(THE TASK): Copy out the listing lines starting with the line that contains "The height and width of the screenshot is (493, 522)." and going on through the line that contains "close-icon is located at coordinates (684, 24).", substituting "specific" for "particular" and changing nothing else.

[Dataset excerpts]
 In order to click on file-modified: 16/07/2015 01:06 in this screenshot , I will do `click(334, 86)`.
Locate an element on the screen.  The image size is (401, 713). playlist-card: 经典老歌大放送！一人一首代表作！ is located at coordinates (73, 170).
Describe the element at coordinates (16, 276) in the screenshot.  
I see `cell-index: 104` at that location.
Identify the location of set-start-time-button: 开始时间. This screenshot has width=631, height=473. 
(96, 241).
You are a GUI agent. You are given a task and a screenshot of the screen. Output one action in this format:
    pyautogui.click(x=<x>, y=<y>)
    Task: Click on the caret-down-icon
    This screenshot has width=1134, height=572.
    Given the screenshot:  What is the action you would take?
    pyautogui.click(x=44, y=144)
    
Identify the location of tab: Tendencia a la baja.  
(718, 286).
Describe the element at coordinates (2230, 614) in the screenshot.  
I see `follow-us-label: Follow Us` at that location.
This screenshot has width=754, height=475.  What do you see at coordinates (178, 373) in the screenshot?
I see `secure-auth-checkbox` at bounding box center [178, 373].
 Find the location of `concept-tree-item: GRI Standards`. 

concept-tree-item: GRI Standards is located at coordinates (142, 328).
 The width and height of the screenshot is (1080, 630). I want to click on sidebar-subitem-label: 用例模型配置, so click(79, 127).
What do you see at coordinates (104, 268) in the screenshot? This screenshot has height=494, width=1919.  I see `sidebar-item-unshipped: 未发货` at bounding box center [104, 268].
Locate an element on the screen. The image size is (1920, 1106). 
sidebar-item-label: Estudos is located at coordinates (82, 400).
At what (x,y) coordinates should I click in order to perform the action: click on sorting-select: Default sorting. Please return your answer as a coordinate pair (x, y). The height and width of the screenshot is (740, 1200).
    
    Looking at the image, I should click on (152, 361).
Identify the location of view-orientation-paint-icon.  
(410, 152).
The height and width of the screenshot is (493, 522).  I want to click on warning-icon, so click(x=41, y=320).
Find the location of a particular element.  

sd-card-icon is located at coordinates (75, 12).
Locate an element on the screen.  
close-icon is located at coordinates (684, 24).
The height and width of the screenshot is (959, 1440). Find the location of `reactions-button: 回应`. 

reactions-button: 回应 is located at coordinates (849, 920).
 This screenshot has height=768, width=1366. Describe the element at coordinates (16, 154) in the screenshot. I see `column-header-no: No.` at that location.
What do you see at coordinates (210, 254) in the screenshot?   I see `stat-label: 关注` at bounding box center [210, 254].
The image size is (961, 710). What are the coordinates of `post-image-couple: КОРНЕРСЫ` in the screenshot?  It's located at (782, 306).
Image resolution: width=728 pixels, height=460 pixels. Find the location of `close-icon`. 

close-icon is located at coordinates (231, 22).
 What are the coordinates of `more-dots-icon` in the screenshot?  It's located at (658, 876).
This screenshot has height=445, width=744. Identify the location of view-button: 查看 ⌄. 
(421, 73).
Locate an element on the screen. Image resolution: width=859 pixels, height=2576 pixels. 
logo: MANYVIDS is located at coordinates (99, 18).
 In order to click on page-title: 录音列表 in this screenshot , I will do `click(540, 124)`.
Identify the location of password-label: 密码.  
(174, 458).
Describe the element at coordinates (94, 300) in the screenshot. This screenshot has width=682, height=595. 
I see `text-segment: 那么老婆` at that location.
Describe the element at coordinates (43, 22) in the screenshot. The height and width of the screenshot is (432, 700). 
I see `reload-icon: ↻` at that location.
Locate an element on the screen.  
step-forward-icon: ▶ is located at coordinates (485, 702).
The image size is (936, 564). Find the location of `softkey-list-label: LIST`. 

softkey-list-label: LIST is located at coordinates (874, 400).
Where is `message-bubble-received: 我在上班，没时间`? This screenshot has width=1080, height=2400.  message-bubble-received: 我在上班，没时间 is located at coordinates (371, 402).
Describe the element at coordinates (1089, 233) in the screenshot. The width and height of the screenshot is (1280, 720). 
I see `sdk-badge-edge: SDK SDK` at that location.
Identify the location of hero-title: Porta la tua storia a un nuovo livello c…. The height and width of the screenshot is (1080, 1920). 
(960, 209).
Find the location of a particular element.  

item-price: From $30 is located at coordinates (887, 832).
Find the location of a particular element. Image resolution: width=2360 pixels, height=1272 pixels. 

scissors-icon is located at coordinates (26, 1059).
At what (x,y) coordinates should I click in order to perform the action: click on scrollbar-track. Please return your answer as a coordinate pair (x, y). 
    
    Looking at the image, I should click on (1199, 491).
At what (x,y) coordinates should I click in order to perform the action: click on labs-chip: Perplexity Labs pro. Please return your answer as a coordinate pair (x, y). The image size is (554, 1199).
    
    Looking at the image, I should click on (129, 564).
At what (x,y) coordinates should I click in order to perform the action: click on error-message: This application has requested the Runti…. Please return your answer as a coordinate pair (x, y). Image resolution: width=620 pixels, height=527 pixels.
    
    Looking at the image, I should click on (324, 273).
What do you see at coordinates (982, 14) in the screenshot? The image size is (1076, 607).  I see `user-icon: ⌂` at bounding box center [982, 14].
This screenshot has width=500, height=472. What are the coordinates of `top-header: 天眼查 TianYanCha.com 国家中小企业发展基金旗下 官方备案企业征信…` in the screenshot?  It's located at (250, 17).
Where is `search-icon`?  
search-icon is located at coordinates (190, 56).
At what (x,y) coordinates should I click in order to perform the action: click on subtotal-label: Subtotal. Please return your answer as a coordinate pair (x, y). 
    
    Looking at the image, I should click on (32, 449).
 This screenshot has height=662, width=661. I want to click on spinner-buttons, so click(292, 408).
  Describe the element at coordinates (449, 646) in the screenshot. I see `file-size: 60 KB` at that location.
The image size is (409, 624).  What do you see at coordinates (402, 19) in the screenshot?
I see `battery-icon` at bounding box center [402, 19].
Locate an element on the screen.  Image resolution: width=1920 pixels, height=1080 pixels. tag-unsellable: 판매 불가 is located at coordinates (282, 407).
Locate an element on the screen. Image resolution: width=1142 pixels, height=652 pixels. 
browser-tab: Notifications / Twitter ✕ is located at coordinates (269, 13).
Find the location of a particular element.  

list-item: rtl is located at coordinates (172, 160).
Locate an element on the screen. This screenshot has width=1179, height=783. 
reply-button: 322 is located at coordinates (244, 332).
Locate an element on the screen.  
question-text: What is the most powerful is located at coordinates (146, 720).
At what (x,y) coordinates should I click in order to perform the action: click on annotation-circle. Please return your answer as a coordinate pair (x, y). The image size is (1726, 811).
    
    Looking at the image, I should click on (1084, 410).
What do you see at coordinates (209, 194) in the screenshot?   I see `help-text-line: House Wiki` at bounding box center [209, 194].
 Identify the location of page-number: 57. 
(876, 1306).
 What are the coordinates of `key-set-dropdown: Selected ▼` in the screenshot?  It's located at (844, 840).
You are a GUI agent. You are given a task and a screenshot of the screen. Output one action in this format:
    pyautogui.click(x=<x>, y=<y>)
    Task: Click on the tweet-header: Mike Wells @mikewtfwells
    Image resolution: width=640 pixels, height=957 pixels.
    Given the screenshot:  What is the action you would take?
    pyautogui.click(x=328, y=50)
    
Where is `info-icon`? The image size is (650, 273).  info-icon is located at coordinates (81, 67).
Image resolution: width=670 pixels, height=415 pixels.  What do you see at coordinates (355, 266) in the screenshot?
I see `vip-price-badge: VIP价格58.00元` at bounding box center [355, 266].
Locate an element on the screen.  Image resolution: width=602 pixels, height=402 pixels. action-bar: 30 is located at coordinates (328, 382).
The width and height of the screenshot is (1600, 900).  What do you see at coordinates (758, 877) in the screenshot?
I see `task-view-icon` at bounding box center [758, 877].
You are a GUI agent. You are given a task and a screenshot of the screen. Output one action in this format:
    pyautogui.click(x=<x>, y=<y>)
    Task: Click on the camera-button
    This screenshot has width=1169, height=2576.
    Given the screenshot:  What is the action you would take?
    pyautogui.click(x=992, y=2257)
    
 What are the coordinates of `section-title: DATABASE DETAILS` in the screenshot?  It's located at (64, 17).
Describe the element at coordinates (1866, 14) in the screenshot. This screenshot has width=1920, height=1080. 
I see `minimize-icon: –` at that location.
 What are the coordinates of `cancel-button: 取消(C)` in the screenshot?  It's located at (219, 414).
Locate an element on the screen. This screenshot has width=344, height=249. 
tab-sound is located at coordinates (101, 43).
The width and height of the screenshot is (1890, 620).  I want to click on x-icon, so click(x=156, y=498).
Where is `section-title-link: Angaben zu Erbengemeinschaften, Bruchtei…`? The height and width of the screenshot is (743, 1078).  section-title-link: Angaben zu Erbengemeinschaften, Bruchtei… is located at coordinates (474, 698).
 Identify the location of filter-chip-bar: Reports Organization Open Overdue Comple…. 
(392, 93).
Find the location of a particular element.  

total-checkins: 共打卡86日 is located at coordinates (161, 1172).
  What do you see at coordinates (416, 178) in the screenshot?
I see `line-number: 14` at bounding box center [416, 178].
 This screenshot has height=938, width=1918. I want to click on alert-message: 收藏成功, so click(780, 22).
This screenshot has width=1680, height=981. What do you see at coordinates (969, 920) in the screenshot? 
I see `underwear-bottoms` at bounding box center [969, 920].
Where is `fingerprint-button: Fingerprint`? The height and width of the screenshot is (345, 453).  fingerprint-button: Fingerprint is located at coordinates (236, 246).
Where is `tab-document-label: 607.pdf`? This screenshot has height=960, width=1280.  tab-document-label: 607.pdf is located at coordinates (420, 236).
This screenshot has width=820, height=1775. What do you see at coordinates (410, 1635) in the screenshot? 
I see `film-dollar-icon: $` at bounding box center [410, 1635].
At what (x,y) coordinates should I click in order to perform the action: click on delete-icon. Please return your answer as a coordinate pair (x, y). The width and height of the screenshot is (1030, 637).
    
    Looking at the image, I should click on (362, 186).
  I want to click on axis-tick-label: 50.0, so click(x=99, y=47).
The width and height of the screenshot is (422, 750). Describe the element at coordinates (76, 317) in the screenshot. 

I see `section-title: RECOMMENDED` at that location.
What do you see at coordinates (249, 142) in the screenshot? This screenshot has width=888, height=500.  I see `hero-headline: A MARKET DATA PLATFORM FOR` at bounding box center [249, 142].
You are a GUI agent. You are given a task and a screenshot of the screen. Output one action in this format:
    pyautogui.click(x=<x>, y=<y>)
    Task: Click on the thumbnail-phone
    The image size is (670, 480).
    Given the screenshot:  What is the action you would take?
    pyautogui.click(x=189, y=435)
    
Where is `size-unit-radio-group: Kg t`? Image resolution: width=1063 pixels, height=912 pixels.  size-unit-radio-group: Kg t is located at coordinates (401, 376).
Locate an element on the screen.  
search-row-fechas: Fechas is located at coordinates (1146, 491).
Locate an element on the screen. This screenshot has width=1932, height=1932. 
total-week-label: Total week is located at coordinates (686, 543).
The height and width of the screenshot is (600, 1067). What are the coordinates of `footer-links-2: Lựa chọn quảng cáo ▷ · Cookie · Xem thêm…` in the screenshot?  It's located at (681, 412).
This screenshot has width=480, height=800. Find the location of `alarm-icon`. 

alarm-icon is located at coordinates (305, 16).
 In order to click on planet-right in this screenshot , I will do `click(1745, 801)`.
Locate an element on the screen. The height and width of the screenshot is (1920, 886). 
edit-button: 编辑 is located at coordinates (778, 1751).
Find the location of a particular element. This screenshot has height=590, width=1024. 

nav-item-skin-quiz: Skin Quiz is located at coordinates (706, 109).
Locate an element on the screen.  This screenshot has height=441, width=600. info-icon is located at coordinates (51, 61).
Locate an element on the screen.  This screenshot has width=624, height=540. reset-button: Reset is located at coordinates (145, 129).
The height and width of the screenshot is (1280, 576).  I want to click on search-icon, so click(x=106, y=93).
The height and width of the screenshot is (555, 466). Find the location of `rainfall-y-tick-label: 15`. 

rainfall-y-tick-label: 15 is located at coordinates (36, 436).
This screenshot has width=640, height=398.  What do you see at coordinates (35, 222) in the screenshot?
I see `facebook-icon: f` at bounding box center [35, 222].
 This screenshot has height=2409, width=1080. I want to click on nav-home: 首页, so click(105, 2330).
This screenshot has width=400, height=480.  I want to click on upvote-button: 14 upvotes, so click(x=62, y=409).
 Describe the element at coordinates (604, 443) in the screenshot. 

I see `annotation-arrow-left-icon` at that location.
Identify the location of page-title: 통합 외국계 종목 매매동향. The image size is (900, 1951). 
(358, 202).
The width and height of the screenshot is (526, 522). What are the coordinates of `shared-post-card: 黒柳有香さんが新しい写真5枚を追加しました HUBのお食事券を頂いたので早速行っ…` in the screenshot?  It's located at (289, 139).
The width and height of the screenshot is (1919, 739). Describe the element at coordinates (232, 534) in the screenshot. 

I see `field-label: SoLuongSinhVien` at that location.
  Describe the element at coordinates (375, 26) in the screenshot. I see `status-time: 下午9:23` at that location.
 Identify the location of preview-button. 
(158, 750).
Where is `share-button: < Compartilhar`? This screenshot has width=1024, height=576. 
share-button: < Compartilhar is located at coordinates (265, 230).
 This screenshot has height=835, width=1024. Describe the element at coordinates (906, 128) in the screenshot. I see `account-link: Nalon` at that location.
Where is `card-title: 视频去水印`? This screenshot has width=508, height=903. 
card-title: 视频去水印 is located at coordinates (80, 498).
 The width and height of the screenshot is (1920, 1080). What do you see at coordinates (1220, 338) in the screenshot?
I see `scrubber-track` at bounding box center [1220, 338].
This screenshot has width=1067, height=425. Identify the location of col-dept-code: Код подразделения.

(WRITTEN ANSWER):
The height and width of the screenshot is (493, 522).  I want to click on warning-icon, so click(x=41, y=320).
Find the location of a specific element.  

sd-card-icon is located at coordinates (75, 12).
Locate an element on the screen.  
close-icon is located at coordinates (684, 24).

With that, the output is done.